(Pixel coordinate grounding data)
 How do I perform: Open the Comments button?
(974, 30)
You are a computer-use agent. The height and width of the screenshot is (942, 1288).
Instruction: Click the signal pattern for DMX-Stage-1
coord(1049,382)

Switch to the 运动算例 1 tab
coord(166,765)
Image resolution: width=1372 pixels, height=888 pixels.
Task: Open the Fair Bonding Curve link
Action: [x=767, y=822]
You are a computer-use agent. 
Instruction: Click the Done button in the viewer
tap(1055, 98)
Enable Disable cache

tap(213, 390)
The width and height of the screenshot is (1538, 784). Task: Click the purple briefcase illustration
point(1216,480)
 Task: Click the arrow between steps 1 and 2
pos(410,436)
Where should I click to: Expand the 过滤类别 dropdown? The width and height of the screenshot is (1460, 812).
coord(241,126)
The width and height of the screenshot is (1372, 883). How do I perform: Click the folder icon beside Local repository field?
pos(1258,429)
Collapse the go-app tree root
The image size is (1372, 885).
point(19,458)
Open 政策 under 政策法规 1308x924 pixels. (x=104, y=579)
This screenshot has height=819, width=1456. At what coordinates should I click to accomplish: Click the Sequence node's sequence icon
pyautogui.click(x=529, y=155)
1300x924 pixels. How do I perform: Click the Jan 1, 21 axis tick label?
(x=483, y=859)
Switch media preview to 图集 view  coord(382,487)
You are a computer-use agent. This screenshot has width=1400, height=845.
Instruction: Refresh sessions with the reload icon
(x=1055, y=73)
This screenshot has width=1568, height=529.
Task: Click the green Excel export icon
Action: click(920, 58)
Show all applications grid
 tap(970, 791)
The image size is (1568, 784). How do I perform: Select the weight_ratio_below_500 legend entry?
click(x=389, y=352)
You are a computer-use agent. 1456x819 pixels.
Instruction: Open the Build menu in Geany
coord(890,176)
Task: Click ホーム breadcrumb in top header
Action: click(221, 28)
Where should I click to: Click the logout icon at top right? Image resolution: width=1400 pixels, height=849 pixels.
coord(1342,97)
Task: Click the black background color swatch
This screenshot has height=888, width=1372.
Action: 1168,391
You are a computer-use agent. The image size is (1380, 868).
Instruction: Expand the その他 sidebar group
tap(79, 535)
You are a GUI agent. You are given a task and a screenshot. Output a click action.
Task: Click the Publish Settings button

* PROBLEM TO WORK ON: Starting at the line with "This screenshot has height=888, width=1372.", copy every line down to the last one above, exactly as written and with nothing else.

* ANSWER TO THE PROBLEM:
This screenshot has height=888, width=1372.
Action: 1168,391
You are a computer-use agent. The image size is (1380, 868).
Instruction: Expand the その他 sidebar group
tap(79, 535)
You are a GUI agent. You are given a task and a screenshot. Output a click action.
Task: Click the Publish Settings button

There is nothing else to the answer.